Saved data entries
▬▬▬▬▬▬

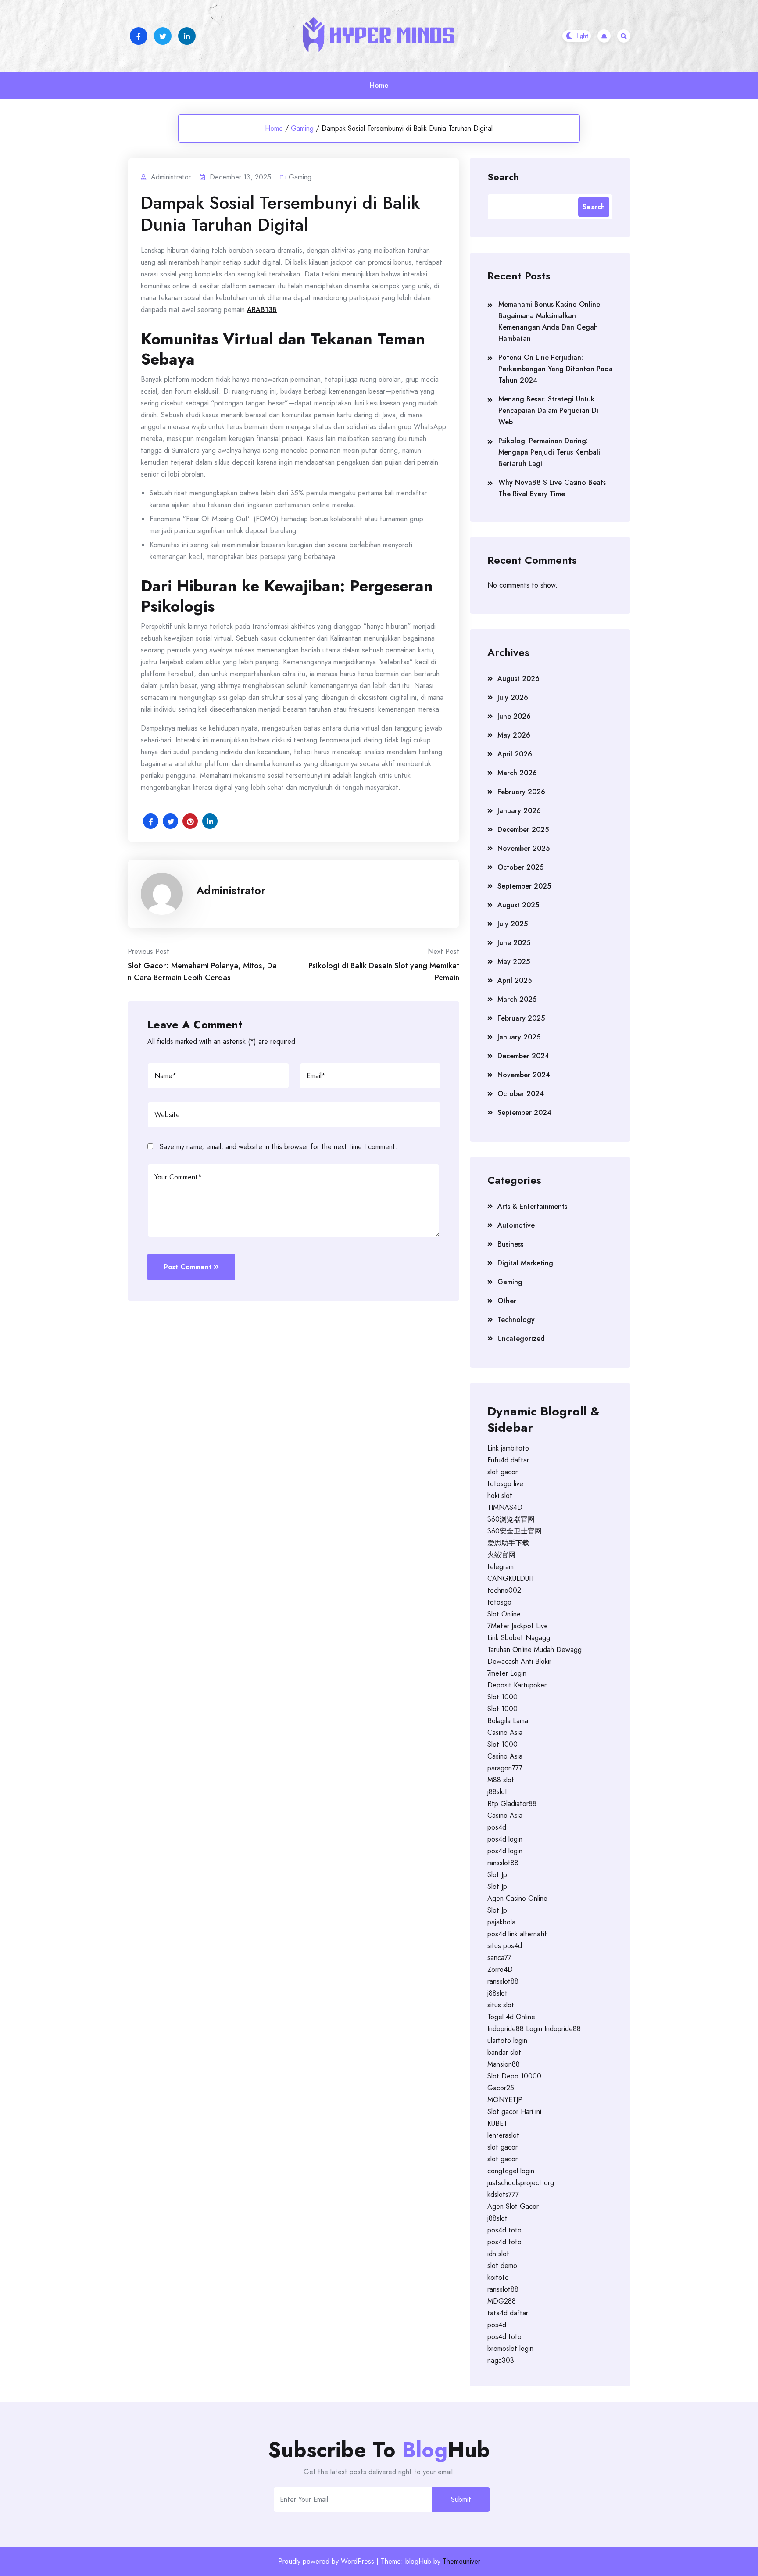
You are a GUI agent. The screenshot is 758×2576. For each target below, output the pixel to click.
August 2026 (518, 679)
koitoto (498, 2277)
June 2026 (514, 716)
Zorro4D (500, 1969)
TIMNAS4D (504, 1507)
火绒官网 (501, 1555)
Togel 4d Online (511, 2017)
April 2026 (514, 754)
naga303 (500, 2360)
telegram (500, 1567)
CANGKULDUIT (511, 1578)
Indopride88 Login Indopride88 (534, 2029)
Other (506, 1301)
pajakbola (501, 1922)
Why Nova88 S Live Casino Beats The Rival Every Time (552, 488)
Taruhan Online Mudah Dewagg (534, 1649)
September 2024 (524, 1112)
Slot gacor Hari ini (514, 2112)
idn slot (498, 2254)
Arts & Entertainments (532, 1206)
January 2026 (519, 811)
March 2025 (516, 999)
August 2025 (518, 905)
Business (510, 1244)
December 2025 (523, 829)
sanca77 (499, 1958)
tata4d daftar (507, 2313)
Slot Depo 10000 (514, 2076)
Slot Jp (497, 1875)
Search (503, 176)
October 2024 (520, 1094)
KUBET (497, 2123)
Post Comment (187, 1267)
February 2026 (521, 792)
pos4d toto (504, 2230)
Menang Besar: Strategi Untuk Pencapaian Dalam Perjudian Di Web (548, 410)
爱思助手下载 (508, 1543)
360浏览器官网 (511, 1519)
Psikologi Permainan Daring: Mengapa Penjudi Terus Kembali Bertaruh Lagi (549, 452)
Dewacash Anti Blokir (519, 1661)
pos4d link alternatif (517, 1934)
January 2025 (518, 1037)
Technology (516, 1320)
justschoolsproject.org (520, 2183)
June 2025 (513, 943)
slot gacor (502, 1472)
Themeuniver (461, 2561)
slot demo (502, 2266)
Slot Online (504, 1614)
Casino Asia (504, 1732)
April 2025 (514, 980)
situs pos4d (504, 1946)
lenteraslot (503, 2135)
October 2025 (520, 867)
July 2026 (512, 697)
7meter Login (506, 1673)
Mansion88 (503, 2064)
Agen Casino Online (517, 1898)
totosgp (499, 1602)
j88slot (497, 1792)
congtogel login (510, 2171)
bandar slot (504, 2052)
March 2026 (517, 773)
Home (379, 85)
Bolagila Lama (507, 1721)
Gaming (302, 128)
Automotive (516, 1225)
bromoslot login (510, 2348)
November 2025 (523, 848)
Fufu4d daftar (508, 1460)
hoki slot (499, 1495)
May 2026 (513, 735)
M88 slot (500, 1780)
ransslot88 (502, 1863)
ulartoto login (507, 2040)
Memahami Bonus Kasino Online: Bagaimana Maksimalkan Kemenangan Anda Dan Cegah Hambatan (550, 321)
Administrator (230, 890)
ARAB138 (262, 310)
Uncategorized (521, 1338)
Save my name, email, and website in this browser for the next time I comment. (278, 1147)
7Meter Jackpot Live (517, 1626)
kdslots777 (503, 2194)
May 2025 (513, 962)
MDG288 (501, 2301)
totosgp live (505, 1484)
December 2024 (523, 1056)
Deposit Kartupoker (517, 1685)
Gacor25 (500, 2088)
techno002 (504, 1590)
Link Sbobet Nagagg (518, 1638)
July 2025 (512, 924)
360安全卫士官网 (514, 1531)
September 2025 (524, 886)
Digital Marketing (525, 1263)
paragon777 (504, 1768)
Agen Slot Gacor (513, 2206)
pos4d (496, 1827)
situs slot (500, 2005)
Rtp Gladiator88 (511, 1804)
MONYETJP (504, 2100)
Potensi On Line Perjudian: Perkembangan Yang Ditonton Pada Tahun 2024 (555, 368)
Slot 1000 (502, 1697)
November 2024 (523, 1075)
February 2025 (521, 1018)
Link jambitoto (508, 1448)
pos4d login (504, 1839)
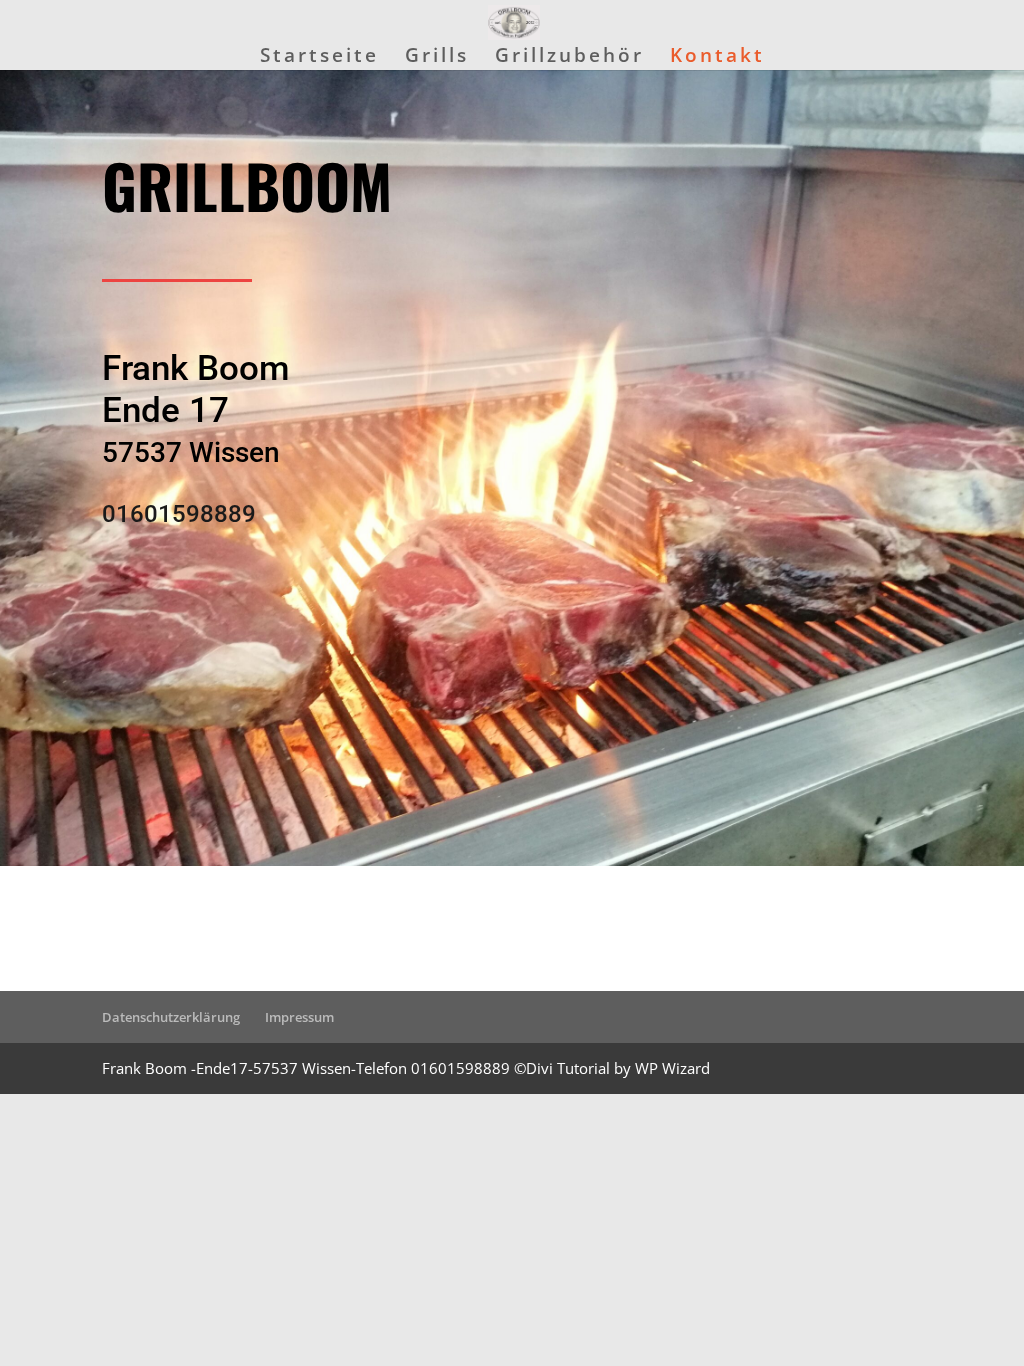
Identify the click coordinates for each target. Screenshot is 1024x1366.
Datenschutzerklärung (171, 1017)
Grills (437, 58)
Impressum (299, 1017)
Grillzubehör (569, 58)
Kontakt (717, 58)
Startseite (319, 58)
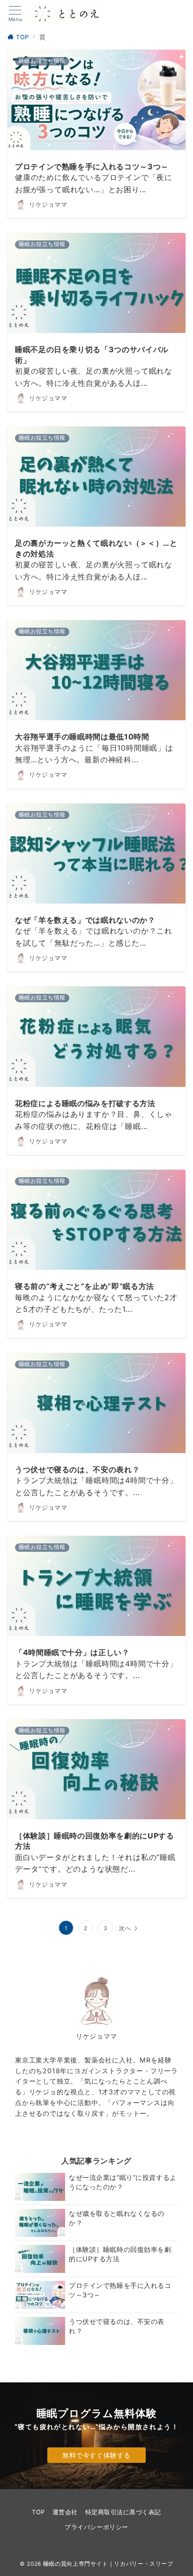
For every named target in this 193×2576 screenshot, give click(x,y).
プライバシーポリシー (96, 2527)
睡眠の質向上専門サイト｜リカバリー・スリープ (108, 2564)
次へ (125, 1928)
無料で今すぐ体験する (96, 2455)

▬▬▬▬▬▬

What you need to do:
Without changing a word, retype every entry above, but drop its pictures.

Task response:
You are a GUI agent. The screenshot is 758×2576. For each target below, output the pixel to click.
August 2026 (518, 679)
koitoto (498, 2277)
June 2026 (514, 716)
Zorro4D (500, 1969)
TIMNAS4D (504, 1507)
火绒官网 (501, 1555)
Togel 4d Online (511, 2017)
April 2026 (514, 754)
naga303 (500, 2360)
telegram (500, 1567)
CANGKULDUIT (511, 1578)
Indopride88 Login Indopride88 (534, 2029)
Other (506, 1301)
pajakbola (501, 1922)
Why Nova88 S Live Casino Beats The Rival Every Time (552, 488)
Taruhan Online Mudah Dewagg (534, 1649)
September 2024 (524, 1112)
Slot gacor Hari ini (514, 2112)
idn slot (498, 2254)
Arts & Entertainments (532, 1206)
January 2026 (519, 811)
March 2025 (516, 999)
August 2025 (518, 905)
Business (510, 1244)
December 2025 (523, 829)
sanca77 (499, 1958)
tata4d daftar (507, 2313)
Slot Depo 10000 (514, 2076)
Slot Jp (497, 1875)
Search (503, 176)
October 2024 (520, 1094)
KUBET (497, 2123)
Post Comment (187, 1267)
February 2026 (521, 792)
pos4d toto (504, 2230)
Menang Besar: Strategi Untuk Pencapaian Dalam Perjudian Di Web (548, 410)
爱思助手下载 (508, 1543)
360浏览器官网 (511, 1519)
Psikologi Permainan Daring: Mengapa Penjudi Terus Kembali Bertaruh Lagi (549, 452)
Dewacash Anti Blokir (519, 1661)
pos4d link alternatif (517, 1934)
January 2025 (518, 1037)
Technology (516, 1320)
justschoolsproject.org (520, 2183)
June 2025 (513, 943)
slot gacor (502, 1472)
Themeuniver (461, 2561)
slot demo (502, 2266)
Slot Online (504, 1614)
Casino Asia (504, 1732)
April 2025 (514, 980)
situs pos4d (504, 1946)
lenteraslot (503, 2135)
October 2025 (520, 867)
July 2026 (512, 697)
7meter Login (506, 1673)
Mansion88 (503, 2064)
Agen Casino Online (517, 1898)
totosgp (499, 1602)
j88slot (497, 1792)
congtogel login (510, 2171)
bandar slot (504, 2052)
March 2026 (517, 773)
Home (379, 85)
Bolagila Lama (507, 1721)
Gaming (302, 128)
Automotive (516, 1225)
bromoslot login (510, 2348)
November 2025 (523, 848)
Fufu4d daftar (508, 1460)
hoki slot (499, 1495)
May 2026 (513, 735)
M88 slot (500, 1780)
ransslot88 (502, 1863)
ulartoto login (507, 2040)
Memahami Bonus Kasino Online: Bagaimana Maksimalkan Kemenangan Anda Dan Cegah Hambatan (550, 321)
Administrator (230, 890)
ARAB138 (262, 310)
Uncategorized (521, 1338)
Save my name, email, and website in this browser for the next time I comment. (278, 1147)
7Meter Jackpot Live (517, 1626)
kdslots777 (503, 2194)
May 2025 (513, 962)
MDG288 (501, 2301)
totosgp live (505, 1484)
December 2024 (523, 1056)
Deposit Kartupoker (517, 1685)
Gacor25 (500, 2088)
techno002 (504, 1590)
Link Sbobet Nagagg (518, 1638)
July 2025 (512, 924)
360安全卫士官网 (514, 1531)
September 2025 (524, 886)
Digital Marketing (525, 1263)
paragon777 (504, 1768)
Agen Slot Gacor (513, 2206)
pos4d (496, 1827)
situs slot (500, 2005)
Rtp Gladiator88 (511, 1804)
MONYETJP (504, 2100)
Potensi On Line Perjudian: Perkembangan Yang Ditonton Pada Tahun 2024 (555, 368)
Slot 1000 (502, 1697)
November 2024 (523, 1075)
February 2025 (521, 1018)
Link jambitoto (508, 1448)
pos4d login (504, 1839)
Identify the click coordinates for each target. Screenshot is 1024x1366.
Datenschutzerklärung (171, 1017)
Grills (437, 58)
Impressum (299, 1017)
Grillzubehör (569, 58)
Kontakt (717, 58)
Startseite (319, 58)
For every named target in this 193×2576 screenshot, give click(x,y).
プライバシーポリシー (96, 2527)
睡眠の質向上専門サイト｜リカバリー・スリープ (108, 2564)
次へ (125, 1928)
無料で今すぐ体験する (96, 2455)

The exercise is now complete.